Over the past 12 to 18 months, audits and enforcement from The Department of Health and Human Services Office for Civil Rights (OCR) have focused more and more on effective privacy and security programs that include signing business associate agreements with applicable service providers, routine and documented security assessments and risk analysis, and addressing any issues found. Corrective actions can include activities like revising policies and procedures, updating security and process controls, as well as effective routine training.

Approximately $14,500,000 of the $31,800,000 in fines issued by the OCR since January 2018 were linked to risk assessment deficiencies, failure to implement and follow policies and procedures, and/or lack of signed business associate agreements. These enforcements included both large and small covered entities and business associates. One of the most recent enforcements for $3,000,000 was imposed on Touchstone Medical Imaging. OCR’s investigation of a breach, which was discovered by the FBI, not Touchstone, found that Touchstone “failed to conduct an accurate and thorough risk analysis of potential risks and vulnerabilities to the confidentiality, integrity, and availability of all of its electronic PHI (ePHI), and failed to have business associate agreements in place with its vendors, including their IT support vendor and a third-party data center provider as required by HIPAA.” In addition to the monetary penalty, Touchstone must follow a two-year corrective action plan that requires “the adoption of business associate agreements, completion of enterprise-wide risk analysis, and comprehensive policies and procedures to comply with the HIPAA Rules.” Touchstone must also bear its own costs for legal and other administrative fees related to the enforcement and corrective action plan.

It is becoming more common, whether, by law or contract, those entities who cause a breach are required to pay for at least one year of identity theft monitoring service for each person whose information was included in a breach. The most basic identity theft monitoring service costs about $10 per month. If applied to the Touchtone enforcement, which included over 300,000 patients, the additional cost would be about $2,985,000.

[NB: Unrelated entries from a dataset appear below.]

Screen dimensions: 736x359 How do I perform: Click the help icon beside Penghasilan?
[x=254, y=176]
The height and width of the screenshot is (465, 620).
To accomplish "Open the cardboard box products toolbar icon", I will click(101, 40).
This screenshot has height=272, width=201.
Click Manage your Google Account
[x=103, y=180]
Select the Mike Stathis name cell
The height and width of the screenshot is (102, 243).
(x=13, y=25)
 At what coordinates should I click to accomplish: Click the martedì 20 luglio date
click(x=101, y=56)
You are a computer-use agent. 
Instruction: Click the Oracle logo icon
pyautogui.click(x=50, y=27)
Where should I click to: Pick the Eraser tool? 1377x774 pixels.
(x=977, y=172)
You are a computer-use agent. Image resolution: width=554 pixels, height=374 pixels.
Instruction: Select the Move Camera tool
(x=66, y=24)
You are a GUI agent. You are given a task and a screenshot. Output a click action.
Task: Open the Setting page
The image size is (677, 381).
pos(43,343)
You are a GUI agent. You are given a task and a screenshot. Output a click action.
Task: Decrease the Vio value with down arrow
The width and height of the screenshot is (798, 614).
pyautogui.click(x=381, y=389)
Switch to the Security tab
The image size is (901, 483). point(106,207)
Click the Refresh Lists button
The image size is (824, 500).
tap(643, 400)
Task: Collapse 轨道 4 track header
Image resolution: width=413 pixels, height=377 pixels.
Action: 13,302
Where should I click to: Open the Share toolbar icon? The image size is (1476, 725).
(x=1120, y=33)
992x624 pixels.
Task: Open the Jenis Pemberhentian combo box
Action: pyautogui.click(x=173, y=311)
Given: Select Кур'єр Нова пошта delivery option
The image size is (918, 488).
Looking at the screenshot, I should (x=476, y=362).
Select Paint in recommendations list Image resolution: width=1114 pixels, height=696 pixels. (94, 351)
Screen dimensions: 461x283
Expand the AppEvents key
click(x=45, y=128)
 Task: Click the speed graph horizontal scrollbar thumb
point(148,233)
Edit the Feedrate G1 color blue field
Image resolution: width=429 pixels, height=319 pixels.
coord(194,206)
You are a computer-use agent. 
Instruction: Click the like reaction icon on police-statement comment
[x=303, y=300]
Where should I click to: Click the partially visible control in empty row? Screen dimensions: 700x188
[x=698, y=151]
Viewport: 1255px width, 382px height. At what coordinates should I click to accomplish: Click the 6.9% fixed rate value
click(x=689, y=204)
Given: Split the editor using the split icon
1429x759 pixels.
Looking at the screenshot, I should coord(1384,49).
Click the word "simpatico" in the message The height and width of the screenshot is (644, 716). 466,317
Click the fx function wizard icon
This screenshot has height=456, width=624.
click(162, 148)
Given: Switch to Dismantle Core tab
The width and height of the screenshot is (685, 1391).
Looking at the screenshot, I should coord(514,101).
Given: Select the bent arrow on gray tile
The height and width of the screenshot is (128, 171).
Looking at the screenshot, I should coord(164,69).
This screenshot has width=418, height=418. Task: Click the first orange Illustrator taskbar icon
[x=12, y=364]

Everyone is on the same team and wants to see patients receive the best and safest care possible. Ensuring employees receive effective routine training and interim reminders or updates creates an awareness and appreciation for measures that protect patient information. It teaches employees when to ask questions and how to identify potential issues that might compromise the privacy and security of patient and practice information before it’s too late.